On Campus

Hey freshmen, we want your DNA

Incoming students at Berkeley given gene-testing kit

A plan by the University of California, Berkeley to voluntarily test the DNA of incoming freshman has come under fire from critics who said the school was pushing an unproven technology on impressionable students.

The university has said it will send test kits to 5,500 new students to analyze genes that help control the body’s responses to alcohol, dairy products and folic acid. The voluntary tests are intended to spur conversation about the growing field of personal genomics, not predict the likelihood of disease, university officials said Thursday. “We thought that this would be a more engaging vehicle for discussion than having them read a book or an article,” said Mark Schlissel, dean of biology at UC Berkeley.

Critics, however, worry that students could get the idea the school approves of widely available direct-to-consumer gene-testing kits that claim to predict the risk of future health problems, said Jesse Reynolds, a policy analyst at the Center for Genetics and Society, a bioethics think thank. Students might think, “Berkeley gave it to us. It must be good. UC Berkeley would never be giving its incoming students anything bad or controversial,” Reynolds said.
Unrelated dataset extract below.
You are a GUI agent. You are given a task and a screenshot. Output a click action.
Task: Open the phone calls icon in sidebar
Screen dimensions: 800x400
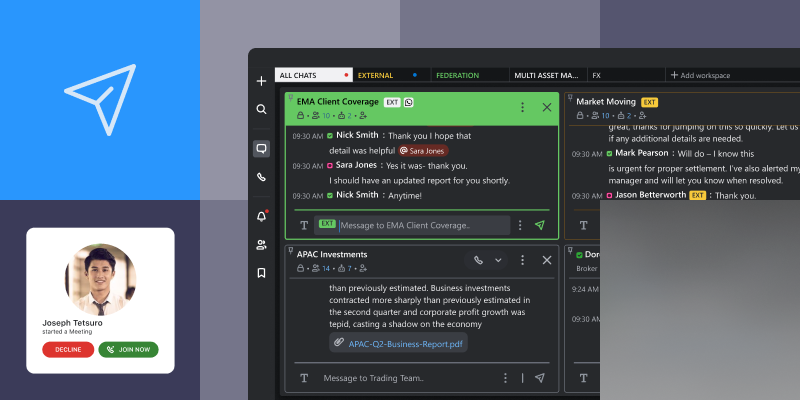pos(261,177)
One such kit was set to go on sale at Walgreen’s pharmacies last week. However, the chain changed its mind after federal regulators said the kit’s manufacturer never submitted the product to the Food and Drug Administration for review, a requirement for medical devices.

University officials said they were careful to choose genes for testing that were not related to serious health issues. “We wanted to pick genes in which the variants were very easy to understand, not threatening, and probably reveal information students have about themselves already,” said Jasper Rine, a UC Berkeley genetics professor who is spearheading the testing program.

The program’s organizers said it was important to get students talking about the issues because genetic testing would likely become an everyday part of medicine in coming decades. A key concern about many direct-to-consumer genetic tests is their reliance on studies that use statistics to determine how likely a particular gene variation is to be connected to a specific disease.

Many such studies are preliminary, but public health officials worry that without proper counselling, consumers are likely to take their test results as definitive. Schlissel said the science behind the tests being given to students was well-grounded in years of research. In addition, students arriving in the fall will be able to attend a presentation of the overall results for the entire incoming class and learn what the results mean.

All DNA will be collected privately, officials said. Students will use a barcode that only they have to locate their individual results, and the university said all DNA will be incinerated after the analysis is completed. Students also will be able to compete to win one of four much more comprehensive personal gene scans from 23andMe Inc., a Google-backed company that has been at the centre of the debate over direct-to-consumer genetic testing.

Dr. Muin J. Khoury, director of the National Office of Public Health Genomics at the Centers for Disease Control and Prevention, said the value of the tests to students will depend on how well the results are presented and discussed. The test for a gene related to how quickly a person absorbs alcohol could easily lead new college students to get the wrong idea, he said. “I just worry about 18-year-old kids saying, ‘Oh, I’m a fast metabolizer, I can drink a lot of alcohol, it won’t affect me.'” Still, said Khoury, “if it’s packaged well, it could be a great experience.”